- Exercise -
In the CustomAnalyzer documentation, which factory classes does the analyzer use under the hood?

- Document extract -
* start *
Class CustomAnalyzer

java.lang.Object
org.apache.lucene.analysis.Analyzer
org.apache.lucene.analysis.custom.CustomAnalyzer
All Implemented Interfaces:
Closeable, AutoCloseable

public final class CustomAnalyzer extends Analyzer
A general-purpose Analyzer that can be created with a builder-style API. Under the hood it uses the factory classes TokenizerFactory, TokenFilterFactory, and CharFilterFactory.

You can create an instance of this Analyzer using the builder by passing the SPI names (as defined by ServiceLoader interface) to it:

 Analyzer ana = CustomAnalyzer.builder(Paths.get("/path/to/config/dir"))
   .withTokenizer(StandardTokenizerFactory.NAME)
   .addTokenFilter(LowerCaseFilterFactory.NAME)
   .addTokenFilter(StopFilterFactory.NAME, "ignoreCase", "false", "words", "stopwords.txt", "format", "wordset")
   .build();
 
The parameters passed to components are also used by Apache Solr and are documented on their corresponding factory classes. Refer to documentation of subclasses of TokenizerFactory, TokenFilterFactory, and CharFilterFactory.

This is the same as the above:

 Analyzer ana = CustomAnalyzer.builder(Paths.get("/path/to/config/dir"))
   .withTokenizer("standard")
   .addTokenFilter("lowercase")
   .addTokenFilter("stop", "ignoreCase", "false", "words", "stopwords.txt", "format", "wordset")
   .build();
 

The list of names to be used for components can be looked up through: TokenizerFactory.availableTokenizers(), TokenFilterFactory.availableTokenFilters(), and CharFilterFactory.availableCharFilters().

You can create conditional branches in the analyzer by using CustomAnalyzer.Builder.when(String, String...) and CustomAnalyzer.Builder.whenTerm(Predicate):

 Analyzer ana = CustomAnalyzer.builder()
    .withTokenizer("standard")
    .addTokenFilter("lowercase")
    .whenTerm(t -> t.length() > 10)
      .addTokenFilter("reversestring")
    .endwhen()
    .build();
 
Since:
5.0.0
* end *
- Information shown -
* start *
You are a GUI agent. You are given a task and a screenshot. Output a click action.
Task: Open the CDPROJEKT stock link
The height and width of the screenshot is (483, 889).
* end *
- Solution for this task -
TokenizerFactory, TokenFilterFactory, and CharFilterFactory.